While at least some significant portion of the entry-test-score gap can be explained by stereotype threat, it can also operate pervasively after students enter college. Beliefs about black students' alleged inferiority create conditions where there is little reason for faculty members to try to "keep" black students in fields where, presumably, they don't really "belong." In fact, at the first sign of a poor grade, or even before, faculty members and course advisers may discourage black students from majoring in science or math fields. Indeed, information about the racial test-score gap at their respective institution may reinforce faculty members' expectation that black students are not as academically competent as their non-black peers.
But the depressant effect of stereotype threat can disguise or hide black students' academic competency. A team of researchers at the University of Waterloo and Stanford University, led by Christine Logel and Gregory Walton, demonstrated in a paper that appeared in Educational Psychology in 2012 that when black students have the opportunity to be in a stereotype-safe environment, they outperform white students with comparable test scores upon admission. That's correct: Black students outperformed white students! Indeed, Walton, Steven Spencer, and Sam Erman have made the case that because test scores underestimate black students' academic potential, affirmative action actually performs the task of including stronger students in selective institutions of higher education; thus they aptly describe affirmative action as "affirmative meritocracy."

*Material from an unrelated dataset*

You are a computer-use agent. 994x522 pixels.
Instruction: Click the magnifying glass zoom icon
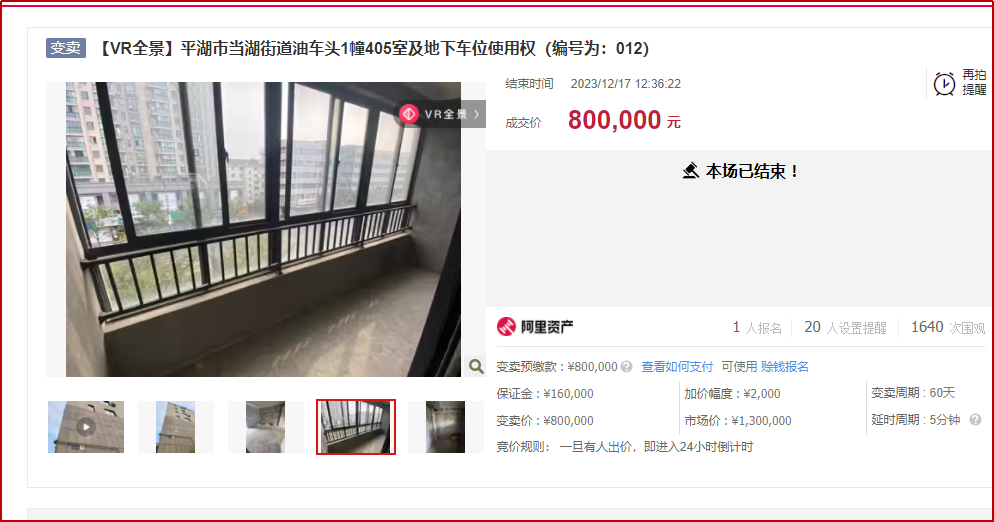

Applying this to the case of Duke University, black students' "latent ability" also is suppressed by the impact of stereotype threat on their educational experiences both prior to and after entry to the university. The assumption that, relative to non-black Duke students, they are academically deficient is incorrect; the problem is that Duke, and most other selective universities, is deficient in providing them with a stereotype-safe environment. Thus the use of a study that ignores this reality in any judicial case involving affirmative action -- despite this month's small (and probably temporary) victory for "affirmative meritocracy," is at least brazenly irresponsible.
Unfortunately, there is still more to consider. A remarkable study by economists Talia Bar and Asaf Zussman on the phenomenon of "partisan grading" finds that faculty in the natural sciences tend to assign lower grades to black and Latino students even after accounting for their actual SAT scores -- scores already depressed in part due to stereotype threat. Thus, momentum builds to push black and Latino students out of the natural sciences, a momentum linked to faculty beliefs that affirmative action has brought an inferior student -- a black student -- into their classroom. Discouraged from science and math, black students often shift to the humanities or social sciences other than economics. Given the circumstances, this is not an unwise decision. Bar and Zussman find that, generally, black and Latino students in these majors are graded with more equanimity.
But the circumstances should not be a given. If the absence of black and Latino scholars in science, technology, engineering, math and economics is genuinely a matter for concern, it would seem that universities would place a special interest in nurturing students from underrepresented groups in these fields to complete the major and to pursue doctoral work. Rather than promoting a self-fulfilling prophecy of anticipated failure by black and Latino students, faculty in these fields, together with college administrative support staff, need to learn how to minimize stereotype threat and promote black and Latino students' success.